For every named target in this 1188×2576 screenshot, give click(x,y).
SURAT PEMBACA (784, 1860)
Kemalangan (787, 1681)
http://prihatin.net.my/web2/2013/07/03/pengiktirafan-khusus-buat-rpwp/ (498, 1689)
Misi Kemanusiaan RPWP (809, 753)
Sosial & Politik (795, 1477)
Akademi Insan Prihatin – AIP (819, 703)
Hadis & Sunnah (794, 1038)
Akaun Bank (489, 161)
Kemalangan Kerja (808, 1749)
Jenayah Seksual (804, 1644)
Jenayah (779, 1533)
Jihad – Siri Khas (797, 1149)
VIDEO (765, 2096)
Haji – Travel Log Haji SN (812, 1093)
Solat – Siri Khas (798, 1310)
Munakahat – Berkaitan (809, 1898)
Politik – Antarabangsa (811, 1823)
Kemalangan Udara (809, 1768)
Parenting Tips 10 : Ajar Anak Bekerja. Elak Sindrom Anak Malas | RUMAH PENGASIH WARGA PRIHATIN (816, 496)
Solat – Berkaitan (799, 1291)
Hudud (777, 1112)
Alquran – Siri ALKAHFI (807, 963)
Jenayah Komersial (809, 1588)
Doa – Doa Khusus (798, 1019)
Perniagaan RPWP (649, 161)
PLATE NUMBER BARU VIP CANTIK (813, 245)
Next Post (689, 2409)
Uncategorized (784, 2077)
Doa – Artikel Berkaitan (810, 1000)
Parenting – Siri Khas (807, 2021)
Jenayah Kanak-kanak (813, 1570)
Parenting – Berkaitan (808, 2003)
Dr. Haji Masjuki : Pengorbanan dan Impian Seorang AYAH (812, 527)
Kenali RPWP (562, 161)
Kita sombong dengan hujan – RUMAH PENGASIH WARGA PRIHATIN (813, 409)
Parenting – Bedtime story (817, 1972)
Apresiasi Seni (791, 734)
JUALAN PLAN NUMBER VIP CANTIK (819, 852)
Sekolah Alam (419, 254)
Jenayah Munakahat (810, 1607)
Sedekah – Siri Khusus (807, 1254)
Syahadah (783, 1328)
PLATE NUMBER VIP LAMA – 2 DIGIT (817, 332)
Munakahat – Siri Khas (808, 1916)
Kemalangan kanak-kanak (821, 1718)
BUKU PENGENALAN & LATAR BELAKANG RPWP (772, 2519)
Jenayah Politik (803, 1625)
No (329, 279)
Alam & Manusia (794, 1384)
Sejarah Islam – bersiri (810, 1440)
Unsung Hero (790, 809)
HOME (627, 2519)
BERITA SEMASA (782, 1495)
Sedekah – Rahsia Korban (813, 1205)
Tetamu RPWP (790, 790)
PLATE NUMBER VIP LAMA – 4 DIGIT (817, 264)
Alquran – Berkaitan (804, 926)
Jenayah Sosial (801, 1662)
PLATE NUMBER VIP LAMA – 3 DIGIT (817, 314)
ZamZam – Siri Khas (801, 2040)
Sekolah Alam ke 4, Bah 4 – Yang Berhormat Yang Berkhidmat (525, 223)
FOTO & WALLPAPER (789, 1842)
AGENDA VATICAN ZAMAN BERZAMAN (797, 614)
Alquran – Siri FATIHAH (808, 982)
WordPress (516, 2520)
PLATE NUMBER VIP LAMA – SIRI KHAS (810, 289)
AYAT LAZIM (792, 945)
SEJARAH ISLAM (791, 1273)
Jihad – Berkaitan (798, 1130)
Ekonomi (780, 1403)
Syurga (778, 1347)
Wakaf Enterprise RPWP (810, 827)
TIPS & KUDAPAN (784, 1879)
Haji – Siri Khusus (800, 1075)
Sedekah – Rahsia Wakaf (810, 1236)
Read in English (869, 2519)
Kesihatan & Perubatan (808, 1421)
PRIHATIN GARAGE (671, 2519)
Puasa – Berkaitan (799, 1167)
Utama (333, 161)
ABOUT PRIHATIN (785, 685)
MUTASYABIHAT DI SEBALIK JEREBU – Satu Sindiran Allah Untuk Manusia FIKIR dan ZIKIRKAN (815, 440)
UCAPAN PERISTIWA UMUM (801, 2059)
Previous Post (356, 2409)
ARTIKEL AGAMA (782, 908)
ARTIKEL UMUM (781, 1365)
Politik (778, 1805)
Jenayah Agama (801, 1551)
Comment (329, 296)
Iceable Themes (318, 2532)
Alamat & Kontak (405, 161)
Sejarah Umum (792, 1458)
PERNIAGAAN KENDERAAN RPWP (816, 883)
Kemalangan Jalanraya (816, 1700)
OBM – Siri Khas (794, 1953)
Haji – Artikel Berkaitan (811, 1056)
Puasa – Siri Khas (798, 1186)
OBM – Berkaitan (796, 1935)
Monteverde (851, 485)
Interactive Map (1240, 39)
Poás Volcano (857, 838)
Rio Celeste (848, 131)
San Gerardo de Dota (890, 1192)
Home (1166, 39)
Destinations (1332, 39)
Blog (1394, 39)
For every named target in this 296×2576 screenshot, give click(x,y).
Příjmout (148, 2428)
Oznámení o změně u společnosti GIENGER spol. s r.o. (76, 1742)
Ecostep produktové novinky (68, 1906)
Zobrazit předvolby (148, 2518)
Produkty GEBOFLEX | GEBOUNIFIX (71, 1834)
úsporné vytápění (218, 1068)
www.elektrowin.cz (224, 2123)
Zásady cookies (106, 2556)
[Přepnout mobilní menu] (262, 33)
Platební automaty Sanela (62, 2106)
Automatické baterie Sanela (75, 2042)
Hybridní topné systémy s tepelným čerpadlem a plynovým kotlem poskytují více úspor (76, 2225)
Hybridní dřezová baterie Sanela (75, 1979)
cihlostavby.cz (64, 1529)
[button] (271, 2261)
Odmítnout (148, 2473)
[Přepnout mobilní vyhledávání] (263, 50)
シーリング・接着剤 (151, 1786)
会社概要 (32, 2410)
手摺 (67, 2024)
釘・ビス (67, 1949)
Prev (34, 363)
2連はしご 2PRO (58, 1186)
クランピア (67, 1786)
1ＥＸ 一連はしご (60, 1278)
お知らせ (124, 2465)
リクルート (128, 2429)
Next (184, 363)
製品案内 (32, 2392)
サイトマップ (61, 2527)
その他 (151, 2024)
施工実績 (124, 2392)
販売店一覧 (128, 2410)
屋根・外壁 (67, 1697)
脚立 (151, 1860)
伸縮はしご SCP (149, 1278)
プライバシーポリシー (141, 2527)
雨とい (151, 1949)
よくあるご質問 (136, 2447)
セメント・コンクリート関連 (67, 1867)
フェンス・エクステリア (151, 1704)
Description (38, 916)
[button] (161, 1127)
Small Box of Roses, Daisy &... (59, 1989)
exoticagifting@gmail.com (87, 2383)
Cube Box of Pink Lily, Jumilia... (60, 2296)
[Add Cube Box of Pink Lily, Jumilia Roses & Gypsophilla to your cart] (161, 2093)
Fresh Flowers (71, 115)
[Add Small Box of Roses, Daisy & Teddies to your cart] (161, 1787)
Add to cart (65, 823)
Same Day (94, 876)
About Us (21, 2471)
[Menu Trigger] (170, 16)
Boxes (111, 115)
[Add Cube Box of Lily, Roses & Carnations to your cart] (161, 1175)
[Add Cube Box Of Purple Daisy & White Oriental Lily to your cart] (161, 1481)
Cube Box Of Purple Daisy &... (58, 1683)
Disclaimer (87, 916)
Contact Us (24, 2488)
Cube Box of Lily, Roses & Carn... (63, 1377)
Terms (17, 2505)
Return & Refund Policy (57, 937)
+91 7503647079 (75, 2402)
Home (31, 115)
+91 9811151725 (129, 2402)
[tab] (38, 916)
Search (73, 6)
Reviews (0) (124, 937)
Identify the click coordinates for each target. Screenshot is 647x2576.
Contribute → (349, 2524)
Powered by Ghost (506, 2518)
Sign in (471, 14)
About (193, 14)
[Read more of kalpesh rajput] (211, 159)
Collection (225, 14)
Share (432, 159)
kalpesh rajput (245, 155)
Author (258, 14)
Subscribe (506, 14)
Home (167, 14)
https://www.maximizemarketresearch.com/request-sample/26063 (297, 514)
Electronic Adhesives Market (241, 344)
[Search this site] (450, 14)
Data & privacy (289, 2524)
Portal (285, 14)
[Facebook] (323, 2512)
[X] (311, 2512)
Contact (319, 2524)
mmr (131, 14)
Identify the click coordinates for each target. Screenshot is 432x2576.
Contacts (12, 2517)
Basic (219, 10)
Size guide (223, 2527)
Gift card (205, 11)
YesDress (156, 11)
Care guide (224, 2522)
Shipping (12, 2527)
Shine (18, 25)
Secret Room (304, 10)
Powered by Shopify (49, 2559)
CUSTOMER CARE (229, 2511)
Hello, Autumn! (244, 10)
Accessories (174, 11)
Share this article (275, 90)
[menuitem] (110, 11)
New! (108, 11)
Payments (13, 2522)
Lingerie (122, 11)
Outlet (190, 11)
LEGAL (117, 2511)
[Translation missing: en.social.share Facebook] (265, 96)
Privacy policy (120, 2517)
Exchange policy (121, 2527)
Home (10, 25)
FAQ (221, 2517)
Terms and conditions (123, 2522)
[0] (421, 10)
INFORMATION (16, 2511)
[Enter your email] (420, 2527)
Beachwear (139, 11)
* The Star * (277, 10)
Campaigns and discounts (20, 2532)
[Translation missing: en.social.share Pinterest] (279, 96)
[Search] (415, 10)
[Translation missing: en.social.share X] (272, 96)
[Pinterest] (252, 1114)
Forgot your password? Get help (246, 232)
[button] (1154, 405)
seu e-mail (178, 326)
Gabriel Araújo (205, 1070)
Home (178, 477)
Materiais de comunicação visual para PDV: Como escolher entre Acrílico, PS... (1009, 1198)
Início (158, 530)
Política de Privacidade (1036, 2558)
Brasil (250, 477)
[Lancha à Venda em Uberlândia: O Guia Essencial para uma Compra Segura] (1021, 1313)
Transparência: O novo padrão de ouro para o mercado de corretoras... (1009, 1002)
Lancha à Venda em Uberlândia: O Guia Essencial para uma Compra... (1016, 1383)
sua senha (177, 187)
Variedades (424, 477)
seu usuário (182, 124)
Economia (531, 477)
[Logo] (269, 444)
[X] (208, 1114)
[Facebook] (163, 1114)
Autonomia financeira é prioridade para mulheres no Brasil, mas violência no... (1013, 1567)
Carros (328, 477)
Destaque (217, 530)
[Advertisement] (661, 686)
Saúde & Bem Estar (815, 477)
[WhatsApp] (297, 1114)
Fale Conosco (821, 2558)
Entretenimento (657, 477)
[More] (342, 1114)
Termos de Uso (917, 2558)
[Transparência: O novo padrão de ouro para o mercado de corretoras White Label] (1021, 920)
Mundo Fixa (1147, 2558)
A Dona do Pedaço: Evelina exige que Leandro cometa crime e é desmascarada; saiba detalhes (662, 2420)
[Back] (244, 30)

☆ ☆ ☆ ☆ ☆ ☆ ☆

■ **Problem to work on**: The expected output is exactly the lines of the listing above between the line holding "[Enter your email] (420, 2527)" and the line holding "Política de Privacidade (1036, 2558)", inclusive.

■ **Reply to the task**:
[Enter your email] (420, 2527)
Beachwear (139, 11)
* The Star * (277, 10)
Campaigns and discounts (20, 2532)
[Translation missing: en.social.share Pinterest] (279, 96)
[Search] (415, 10)
[Translation missing: en.social.share X] (272, 96)
[Pinterest] (252, 1114)
Forgot your password? Get help (246, 232)
[button] (1154, 405)
seu e-mail (178, 326)
Gabriel Araújo (205, 1070)
Home (178, 477)
Materiais de comunicação visual para PDV: Como escolher entre Acrílico, PS... (1009, 1198)
Início (158, 530)
Política de Privacidade (1036, 2558)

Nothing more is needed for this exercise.